Exercise goal » Exactly reproduce the line containing "Instruction: Open the" together with every line after it, through the end of the entries, and give nothing more.

Records from a data source:
────────

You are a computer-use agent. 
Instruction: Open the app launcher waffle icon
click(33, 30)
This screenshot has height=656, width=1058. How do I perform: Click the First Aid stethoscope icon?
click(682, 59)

────────

Exercise solution »
Instruction: Open the app launcher waffle icon
click(33, 30)
This screenshot has height=656, width=1058. How do I perform: Click the First Aid stethoscope icon?
click(682, 59)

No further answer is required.